An Illuminated Altar Missal

Unfortunately, I cannot offer a great deal of information to our readers about this manuscript, other than to tell you that it is, of course, an altar missal.  Regardless of the lack of details, it is a beautiful piece of liturgical art that is worth sharing. One can imagine this missal set upon some medieval or early Renaissance altar,  its gold leaf and painted colours illumined by sunlight and soft glow of the candles set upon the altar.

There are, of course, lessons to be found even in something so simple as this. In even its smallest details, the sacred liturgy is an echo of the heavenly and as such, no effort should be spared to reflect this reality. Beauty has the power to stir the heart; it has the power to teach. This is why the Church, in her perennial wisdom and practice, has seen fit to clothe the sacred liturgy in beauty. It is both a tool for evangelization and an echo of the heavenly liturgy itself.

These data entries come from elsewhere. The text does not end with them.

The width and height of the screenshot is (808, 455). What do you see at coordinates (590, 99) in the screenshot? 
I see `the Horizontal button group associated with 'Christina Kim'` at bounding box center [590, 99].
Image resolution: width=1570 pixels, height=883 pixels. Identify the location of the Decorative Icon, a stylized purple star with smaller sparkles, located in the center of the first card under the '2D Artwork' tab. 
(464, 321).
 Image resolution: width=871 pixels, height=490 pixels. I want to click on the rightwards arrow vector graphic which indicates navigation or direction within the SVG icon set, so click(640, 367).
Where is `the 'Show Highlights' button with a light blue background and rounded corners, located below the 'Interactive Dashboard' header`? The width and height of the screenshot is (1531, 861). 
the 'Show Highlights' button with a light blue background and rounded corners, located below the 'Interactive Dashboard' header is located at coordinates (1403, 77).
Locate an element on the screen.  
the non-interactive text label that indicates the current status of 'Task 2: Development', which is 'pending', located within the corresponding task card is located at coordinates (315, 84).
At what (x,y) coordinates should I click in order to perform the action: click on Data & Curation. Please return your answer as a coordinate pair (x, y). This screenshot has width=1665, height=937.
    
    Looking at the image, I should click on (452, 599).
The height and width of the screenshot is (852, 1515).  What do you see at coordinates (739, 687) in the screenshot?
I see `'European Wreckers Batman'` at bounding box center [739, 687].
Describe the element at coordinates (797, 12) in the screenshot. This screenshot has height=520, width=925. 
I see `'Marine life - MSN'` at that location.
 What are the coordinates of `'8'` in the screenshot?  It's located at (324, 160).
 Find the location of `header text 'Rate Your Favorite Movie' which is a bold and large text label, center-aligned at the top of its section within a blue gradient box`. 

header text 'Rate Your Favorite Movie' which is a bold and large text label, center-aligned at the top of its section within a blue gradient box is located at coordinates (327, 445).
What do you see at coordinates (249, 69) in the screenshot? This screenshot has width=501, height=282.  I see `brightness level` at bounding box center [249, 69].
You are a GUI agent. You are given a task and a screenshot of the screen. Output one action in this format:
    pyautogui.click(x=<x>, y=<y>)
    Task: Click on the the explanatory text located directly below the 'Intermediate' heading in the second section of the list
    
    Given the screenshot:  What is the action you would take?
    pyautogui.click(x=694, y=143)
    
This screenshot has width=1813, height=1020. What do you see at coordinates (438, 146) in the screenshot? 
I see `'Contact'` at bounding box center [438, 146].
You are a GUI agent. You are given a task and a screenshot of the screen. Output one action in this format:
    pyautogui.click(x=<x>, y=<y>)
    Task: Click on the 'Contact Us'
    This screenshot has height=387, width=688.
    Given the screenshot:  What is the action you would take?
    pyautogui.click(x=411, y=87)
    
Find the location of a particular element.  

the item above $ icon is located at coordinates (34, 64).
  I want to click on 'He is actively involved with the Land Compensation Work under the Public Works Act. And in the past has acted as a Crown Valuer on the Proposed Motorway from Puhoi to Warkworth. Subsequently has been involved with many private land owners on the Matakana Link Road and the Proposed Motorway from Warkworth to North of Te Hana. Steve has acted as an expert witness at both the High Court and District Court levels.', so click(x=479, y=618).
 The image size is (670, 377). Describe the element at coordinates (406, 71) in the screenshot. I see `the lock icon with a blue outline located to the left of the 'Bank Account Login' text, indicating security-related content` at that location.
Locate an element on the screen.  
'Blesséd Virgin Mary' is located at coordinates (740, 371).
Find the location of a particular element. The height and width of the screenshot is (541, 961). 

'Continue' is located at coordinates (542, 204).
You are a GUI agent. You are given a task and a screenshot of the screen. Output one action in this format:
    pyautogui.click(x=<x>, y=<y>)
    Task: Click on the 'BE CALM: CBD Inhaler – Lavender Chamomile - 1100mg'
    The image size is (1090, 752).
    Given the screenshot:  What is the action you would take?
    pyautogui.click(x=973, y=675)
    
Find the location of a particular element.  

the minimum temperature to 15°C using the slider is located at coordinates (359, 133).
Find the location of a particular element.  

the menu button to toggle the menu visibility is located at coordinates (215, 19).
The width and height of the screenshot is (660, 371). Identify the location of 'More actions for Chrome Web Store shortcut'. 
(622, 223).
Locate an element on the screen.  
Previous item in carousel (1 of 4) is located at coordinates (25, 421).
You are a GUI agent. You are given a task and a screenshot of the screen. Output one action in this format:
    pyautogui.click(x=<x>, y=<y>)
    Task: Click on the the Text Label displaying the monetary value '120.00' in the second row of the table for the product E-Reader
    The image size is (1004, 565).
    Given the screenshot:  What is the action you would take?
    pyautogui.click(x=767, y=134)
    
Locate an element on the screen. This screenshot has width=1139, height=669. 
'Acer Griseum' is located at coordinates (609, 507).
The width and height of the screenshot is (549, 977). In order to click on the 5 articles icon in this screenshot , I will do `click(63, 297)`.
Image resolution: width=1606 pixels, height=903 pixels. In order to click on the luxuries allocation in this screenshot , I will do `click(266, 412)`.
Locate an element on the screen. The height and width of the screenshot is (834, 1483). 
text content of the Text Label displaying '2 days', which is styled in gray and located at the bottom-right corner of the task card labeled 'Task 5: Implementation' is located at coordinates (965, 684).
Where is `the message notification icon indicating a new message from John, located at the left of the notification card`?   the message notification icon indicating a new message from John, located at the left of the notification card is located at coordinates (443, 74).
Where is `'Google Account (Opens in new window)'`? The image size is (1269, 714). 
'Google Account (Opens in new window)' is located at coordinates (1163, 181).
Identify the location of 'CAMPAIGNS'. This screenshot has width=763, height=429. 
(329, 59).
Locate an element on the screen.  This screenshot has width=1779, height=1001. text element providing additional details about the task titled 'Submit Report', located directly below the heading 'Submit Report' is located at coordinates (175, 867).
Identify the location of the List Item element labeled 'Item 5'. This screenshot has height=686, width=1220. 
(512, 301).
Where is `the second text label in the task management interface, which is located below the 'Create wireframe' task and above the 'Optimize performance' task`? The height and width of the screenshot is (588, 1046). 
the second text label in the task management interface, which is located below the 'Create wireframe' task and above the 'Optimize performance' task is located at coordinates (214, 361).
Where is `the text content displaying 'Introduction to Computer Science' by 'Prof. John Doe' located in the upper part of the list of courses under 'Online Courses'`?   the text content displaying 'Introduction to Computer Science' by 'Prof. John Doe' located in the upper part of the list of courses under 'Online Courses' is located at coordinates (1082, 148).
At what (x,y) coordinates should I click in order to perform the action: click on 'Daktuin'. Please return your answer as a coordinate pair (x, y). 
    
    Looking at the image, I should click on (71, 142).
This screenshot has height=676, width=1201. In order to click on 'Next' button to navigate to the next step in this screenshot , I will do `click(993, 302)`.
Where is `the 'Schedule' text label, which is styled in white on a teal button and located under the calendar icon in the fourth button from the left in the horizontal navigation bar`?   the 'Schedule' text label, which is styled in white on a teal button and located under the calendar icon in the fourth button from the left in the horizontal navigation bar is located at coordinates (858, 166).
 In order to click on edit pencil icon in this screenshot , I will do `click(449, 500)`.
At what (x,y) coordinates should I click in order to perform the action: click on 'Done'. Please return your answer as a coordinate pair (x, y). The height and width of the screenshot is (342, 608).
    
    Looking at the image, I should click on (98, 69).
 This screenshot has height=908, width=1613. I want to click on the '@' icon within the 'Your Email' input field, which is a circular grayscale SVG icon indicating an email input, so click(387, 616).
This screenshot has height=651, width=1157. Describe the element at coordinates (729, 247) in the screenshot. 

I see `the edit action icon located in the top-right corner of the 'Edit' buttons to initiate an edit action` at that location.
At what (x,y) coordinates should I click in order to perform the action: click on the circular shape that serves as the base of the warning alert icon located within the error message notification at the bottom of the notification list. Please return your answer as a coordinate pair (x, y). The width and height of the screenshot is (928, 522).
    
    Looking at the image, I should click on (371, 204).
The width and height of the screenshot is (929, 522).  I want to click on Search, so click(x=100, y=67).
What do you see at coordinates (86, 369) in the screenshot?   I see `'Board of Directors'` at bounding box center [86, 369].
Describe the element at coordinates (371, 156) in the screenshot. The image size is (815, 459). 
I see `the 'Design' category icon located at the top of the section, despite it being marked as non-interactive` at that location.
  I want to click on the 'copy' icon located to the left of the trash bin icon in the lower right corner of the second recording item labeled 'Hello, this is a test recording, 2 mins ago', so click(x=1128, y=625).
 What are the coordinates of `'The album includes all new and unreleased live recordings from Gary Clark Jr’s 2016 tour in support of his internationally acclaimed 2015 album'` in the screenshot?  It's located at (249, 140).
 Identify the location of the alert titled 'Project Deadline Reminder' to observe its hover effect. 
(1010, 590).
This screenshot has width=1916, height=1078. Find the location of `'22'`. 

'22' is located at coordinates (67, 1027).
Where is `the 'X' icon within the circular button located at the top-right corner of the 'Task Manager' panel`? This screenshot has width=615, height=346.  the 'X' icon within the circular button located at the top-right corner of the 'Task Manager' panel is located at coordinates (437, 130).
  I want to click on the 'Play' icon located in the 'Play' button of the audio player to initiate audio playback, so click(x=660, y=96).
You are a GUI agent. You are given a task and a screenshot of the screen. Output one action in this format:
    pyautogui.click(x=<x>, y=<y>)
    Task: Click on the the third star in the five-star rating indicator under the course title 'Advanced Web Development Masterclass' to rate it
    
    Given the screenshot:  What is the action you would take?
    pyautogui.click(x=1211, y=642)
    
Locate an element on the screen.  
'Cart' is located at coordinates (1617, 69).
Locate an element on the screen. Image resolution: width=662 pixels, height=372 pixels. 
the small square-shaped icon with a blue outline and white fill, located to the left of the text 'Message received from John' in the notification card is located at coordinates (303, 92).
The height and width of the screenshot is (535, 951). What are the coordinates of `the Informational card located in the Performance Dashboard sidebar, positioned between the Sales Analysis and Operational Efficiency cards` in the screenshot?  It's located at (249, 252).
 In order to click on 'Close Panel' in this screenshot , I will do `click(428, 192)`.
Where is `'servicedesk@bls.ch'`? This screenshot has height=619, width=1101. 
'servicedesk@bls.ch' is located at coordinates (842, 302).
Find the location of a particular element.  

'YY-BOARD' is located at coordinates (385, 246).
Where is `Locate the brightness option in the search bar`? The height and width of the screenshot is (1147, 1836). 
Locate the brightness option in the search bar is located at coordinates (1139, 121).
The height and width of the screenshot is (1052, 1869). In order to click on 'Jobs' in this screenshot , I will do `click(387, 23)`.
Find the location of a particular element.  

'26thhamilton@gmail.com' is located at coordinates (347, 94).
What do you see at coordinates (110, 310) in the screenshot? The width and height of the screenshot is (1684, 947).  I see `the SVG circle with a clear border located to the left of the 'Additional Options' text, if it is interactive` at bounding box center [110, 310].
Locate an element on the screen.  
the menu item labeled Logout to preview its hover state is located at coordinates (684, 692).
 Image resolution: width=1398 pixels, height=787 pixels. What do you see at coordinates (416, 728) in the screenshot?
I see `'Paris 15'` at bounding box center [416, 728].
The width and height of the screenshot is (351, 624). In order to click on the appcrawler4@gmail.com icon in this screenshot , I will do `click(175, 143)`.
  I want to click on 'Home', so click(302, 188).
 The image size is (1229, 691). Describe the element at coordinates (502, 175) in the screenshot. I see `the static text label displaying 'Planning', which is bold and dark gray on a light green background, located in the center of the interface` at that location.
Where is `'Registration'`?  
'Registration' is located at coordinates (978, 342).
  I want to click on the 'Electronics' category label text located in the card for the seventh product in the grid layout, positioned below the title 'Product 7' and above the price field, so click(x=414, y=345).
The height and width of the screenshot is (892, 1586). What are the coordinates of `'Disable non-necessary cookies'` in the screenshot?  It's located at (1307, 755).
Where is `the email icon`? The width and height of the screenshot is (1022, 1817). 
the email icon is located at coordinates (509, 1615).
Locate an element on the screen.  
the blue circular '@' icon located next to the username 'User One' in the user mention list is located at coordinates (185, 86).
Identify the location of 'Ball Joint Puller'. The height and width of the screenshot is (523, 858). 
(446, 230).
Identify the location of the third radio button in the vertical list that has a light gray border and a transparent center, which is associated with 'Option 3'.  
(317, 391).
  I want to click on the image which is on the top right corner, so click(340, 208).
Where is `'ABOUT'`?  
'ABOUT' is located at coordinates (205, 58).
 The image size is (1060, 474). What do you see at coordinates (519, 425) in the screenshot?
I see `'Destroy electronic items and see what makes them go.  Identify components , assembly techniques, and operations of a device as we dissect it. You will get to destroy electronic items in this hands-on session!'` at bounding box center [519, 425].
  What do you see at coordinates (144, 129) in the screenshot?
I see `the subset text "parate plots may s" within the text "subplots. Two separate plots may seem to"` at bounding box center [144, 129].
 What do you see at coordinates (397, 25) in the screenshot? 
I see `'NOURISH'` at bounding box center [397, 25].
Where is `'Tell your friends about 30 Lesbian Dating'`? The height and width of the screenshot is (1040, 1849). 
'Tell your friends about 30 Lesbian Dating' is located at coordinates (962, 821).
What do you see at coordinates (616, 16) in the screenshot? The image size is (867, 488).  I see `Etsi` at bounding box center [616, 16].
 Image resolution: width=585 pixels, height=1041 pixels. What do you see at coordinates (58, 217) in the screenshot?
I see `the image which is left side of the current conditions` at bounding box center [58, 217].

The beginning of the Canon Missae -- the Canon of the Mass
The propers for the Feast of St. Ambrose
The gospel
Of course, with the advent of the printing press, these hand-illuminated, coloured missals would eventually be replaced by woodcuts and engravings, but despite that, they were still characterized by their own particular beauty.  All of these signs and symbols, in even the smallest of details, point to nothing less than the supreme importance of the liturgical life of the Church and we should expect nothing less in our own day.